If all goes well, interested developers could mass produce them for testing, first on animals and eventually on humans.
The group has partnered with a Sino-US biotech firm, Brii Biosciences, in an effort "to advance multiple candidates for prophylactic and therapeutic intervention", according to a statement by Brii.
"The importance of antibodies has been proven in the world of medicine for decades now," Zhang said. "They can be used to treat cancer, autoimmune diseases and infectious diseases."
The antibodies are not a vaccine but could potentially be given to at-risk people with the aim of preventing them from contracting Covid-19.
Normally it takes around two years for a drug even to get close to approval for use on patients, but the Covid-19 pandemic means things are moving faster, he said, with steps that would previously be taken sequentially now being done in parallel.
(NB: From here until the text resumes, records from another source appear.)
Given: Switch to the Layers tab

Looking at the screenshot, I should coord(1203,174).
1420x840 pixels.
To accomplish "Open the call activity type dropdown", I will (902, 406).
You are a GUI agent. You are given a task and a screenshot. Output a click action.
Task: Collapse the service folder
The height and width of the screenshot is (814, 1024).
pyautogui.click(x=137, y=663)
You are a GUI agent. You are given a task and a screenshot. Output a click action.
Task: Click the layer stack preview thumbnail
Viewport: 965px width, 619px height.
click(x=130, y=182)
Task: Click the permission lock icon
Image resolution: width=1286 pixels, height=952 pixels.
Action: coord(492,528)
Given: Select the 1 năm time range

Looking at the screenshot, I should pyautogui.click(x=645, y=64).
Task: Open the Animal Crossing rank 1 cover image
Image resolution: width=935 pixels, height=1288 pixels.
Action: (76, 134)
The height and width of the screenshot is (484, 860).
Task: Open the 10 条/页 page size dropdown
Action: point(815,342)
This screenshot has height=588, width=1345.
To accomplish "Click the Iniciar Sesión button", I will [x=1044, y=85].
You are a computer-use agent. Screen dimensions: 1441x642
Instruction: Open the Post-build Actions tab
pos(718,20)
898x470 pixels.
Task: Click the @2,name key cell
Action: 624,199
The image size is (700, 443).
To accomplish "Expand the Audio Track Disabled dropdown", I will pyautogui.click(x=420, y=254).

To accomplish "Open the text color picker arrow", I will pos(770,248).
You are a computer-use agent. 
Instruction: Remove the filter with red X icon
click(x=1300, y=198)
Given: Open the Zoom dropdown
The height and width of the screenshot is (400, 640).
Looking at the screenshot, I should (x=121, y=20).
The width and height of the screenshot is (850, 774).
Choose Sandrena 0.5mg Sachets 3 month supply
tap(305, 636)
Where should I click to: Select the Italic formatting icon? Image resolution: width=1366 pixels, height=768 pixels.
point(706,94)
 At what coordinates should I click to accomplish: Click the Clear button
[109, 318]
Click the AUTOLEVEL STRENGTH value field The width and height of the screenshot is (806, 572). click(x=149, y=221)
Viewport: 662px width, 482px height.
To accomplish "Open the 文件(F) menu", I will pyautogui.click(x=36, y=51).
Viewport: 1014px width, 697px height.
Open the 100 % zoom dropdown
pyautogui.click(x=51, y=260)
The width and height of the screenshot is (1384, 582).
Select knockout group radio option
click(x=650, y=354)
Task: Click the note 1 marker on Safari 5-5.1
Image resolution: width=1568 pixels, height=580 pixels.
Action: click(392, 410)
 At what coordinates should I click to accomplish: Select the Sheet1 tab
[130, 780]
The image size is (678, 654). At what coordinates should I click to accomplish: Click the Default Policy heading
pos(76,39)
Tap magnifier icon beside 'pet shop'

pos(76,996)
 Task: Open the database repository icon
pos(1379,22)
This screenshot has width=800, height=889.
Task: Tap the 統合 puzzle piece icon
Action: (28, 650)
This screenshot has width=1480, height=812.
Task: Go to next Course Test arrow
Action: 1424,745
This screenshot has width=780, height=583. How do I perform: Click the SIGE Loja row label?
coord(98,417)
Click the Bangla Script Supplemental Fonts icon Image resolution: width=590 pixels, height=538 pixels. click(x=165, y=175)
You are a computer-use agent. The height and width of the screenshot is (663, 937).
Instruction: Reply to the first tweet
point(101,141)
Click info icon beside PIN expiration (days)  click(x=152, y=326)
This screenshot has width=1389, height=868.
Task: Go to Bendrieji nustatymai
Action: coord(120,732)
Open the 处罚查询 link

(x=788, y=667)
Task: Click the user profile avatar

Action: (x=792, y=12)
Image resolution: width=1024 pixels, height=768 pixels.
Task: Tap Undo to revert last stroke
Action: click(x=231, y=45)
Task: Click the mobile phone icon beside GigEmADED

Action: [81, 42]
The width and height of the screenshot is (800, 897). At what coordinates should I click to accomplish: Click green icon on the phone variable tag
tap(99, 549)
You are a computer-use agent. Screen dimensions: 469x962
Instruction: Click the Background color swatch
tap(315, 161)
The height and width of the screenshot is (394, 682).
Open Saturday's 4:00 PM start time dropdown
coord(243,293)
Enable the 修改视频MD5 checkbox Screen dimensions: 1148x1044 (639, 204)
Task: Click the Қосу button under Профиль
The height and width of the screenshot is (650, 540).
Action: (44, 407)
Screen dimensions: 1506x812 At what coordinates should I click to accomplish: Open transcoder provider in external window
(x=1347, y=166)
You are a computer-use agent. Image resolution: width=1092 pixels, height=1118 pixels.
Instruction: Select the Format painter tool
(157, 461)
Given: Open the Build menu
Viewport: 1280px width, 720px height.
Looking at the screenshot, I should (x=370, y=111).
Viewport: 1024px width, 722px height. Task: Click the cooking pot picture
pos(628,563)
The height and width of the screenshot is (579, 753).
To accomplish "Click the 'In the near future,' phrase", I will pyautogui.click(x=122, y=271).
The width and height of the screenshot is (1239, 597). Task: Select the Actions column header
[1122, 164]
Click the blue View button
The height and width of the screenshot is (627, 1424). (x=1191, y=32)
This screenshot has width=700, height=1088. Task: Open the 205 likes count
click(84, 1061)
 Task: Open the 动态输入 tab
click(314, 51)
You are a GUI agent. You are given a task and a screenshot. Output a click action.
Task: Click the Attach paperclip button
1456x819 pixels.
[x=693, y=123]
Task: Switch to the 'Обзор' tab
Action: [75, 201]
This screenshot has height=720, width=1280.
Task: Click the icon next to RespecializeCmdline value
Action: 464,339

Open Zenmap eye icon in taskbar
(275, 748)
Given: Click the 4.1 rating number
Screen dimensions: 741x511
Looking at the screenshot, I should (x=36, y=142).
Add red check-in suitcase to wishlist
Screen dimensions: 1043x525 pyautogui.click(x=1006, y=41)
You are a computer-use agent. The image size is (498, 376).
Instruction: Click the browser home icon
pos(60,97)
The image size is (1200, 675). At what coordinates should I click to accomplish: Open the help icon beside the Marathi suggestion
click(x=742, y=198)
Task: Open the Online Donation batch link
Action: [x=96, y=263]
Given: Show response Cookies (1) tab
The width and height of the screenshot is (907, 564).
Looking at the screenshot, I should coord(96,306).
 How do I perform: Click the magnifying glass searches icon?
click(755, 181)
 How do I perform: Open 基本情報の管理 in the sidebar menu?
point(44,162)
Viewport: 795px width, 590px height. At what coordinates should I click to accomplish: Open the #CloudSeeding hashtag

Zhang, who posted the findings online, hopes the antibodies can be tested on humans in six months. If they are found to be effective in trials, actual use for treatment would take longer.
Other experts urge caution.
"There's a number of steps which will now need to be followed before it could be used as a treatment for coronavirus patients," Hong Kong University infectious disease specialist Ben Cowling said when the finding was described to him by Reuters.
"But it's really exciting to find these potential treatments, and then have a chance to test them out. Because if we can find more candidates, then eventually we'll have better treatment," Cowling said.